**Work to be completed**
Each line of the data below holding the word "with" must be copied.

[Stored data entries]

[Start of section]

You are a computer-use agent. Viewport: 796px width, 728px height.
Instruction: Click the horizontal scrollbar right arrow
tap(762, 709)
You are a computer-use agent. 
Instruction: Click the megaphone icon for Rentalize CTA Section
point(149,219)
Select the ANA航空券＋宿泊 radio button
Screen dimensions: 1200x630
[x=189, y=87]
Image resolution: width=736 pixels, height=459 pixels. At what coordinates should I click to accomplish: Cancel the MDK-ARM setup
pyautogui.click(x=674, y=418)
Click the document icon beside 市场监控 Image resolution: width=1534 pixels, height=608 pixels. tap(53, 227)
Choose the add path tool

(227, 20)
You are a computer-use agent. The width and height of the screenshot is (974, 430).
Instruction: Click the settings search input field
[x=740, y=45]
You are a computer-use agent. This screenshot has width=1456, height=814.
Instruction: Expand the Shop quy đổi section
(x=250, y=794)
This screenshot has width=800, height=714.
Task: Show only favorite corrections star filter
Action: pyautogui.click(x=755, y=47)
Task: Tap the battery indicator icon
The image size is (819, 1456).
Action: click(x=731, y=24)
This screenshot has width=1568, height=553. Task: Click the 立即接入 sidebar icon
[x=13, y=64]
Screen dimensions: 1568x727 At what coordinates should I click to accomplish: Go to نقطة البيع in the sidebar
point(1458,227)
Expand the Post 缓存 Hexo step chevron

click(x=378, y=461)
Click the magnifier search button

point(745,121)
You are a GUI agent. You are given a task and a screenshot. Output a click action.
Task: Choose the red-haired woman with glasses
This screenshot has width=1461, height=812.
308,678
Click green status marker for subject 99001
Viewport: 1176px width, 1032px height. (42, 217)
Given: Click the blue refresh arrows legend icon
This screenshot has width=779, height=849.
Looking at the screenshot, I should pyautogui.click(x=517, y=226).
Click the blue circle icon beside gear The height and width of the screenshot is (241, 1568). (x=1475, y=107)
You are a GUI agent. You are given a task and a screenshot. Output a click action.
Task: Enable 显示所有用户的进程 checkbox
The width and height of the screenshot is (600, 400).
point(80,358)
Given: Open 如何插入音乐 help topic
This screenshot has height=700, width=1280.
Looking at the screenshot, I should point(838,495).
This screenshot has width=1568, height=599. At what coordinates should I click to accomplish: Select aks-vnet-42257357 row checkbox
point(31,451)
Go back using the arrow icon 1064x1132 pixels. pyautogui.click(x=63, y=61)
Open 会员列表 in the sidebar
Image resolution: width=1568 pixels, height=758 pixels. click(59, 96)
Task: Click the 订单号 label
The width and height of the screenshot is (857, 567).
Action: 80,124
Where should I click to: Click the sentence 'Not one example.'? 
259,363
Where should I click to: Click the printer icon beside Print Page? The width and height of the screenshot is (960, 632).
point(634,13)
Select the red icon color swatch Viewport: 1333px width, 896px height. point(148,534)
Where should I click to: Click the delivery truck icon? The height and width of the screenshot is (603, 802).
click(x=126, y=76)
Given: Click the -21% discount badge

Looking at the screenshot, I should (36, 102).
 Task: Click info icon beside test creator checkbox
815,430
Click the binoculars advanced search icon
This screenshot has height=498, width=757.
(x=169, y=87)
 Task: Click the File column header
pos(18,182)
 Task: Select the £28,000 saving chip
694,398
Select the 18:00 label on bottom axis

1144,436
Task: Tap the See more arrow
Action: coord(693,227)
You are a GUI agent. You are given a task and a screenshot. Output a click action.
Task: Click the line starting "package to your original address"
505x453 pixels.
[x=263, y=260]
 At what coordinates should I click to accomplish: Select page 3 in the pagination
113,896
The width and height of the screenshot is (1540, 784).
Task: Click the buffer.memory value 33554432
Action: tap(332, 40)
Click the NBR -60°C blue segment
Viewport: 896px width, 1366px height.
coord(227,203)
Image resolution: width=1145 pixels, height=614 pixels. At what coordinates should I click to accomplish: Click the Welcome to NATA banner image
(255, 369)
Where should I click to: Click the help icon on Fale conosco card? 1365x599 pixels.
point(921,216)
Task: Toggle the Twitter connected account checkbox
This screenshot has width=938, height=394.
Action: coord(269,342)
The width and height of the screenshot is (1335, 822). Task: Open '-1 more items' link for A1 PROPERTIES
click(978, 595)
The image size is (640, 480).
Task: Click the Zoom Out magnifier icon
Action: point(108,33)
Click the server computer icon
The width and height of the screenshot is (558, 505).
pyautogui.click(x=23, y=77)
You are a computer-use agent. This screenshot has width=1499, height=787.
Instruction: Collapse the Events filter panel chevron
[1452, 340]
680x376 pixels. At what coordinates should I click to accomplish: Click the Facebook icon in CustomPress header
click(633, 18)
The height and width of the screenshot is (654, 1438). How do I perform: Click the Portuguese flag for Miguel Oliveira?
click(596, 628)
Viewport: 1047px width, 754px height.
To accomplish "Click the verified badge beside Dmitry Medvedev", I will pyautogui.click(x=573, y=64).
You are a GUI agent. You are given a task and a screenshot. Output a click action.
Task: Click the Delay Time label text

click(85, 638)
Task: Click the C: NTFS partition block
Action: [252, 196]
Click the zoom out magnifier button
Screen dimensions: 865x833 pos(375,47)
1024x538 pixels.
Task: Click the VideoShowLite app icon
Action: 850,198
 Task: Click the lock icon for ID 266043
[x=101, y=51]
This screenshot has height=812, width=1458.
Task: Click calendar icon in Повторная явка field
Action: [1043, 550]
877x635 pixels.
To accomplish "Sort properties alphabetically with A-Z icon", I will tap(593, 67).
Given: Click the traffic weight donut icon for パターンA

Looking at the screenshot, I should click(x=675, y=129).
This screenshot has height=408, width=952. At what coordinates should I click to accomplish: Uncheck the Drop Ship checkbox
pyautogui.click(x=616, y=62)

[End of section]

**Output of the exercise**
Task: Choose the red-haired woman with glasses
To accomplish "Sort properties alphabetically with A-Z icon", I will tap(593, 67).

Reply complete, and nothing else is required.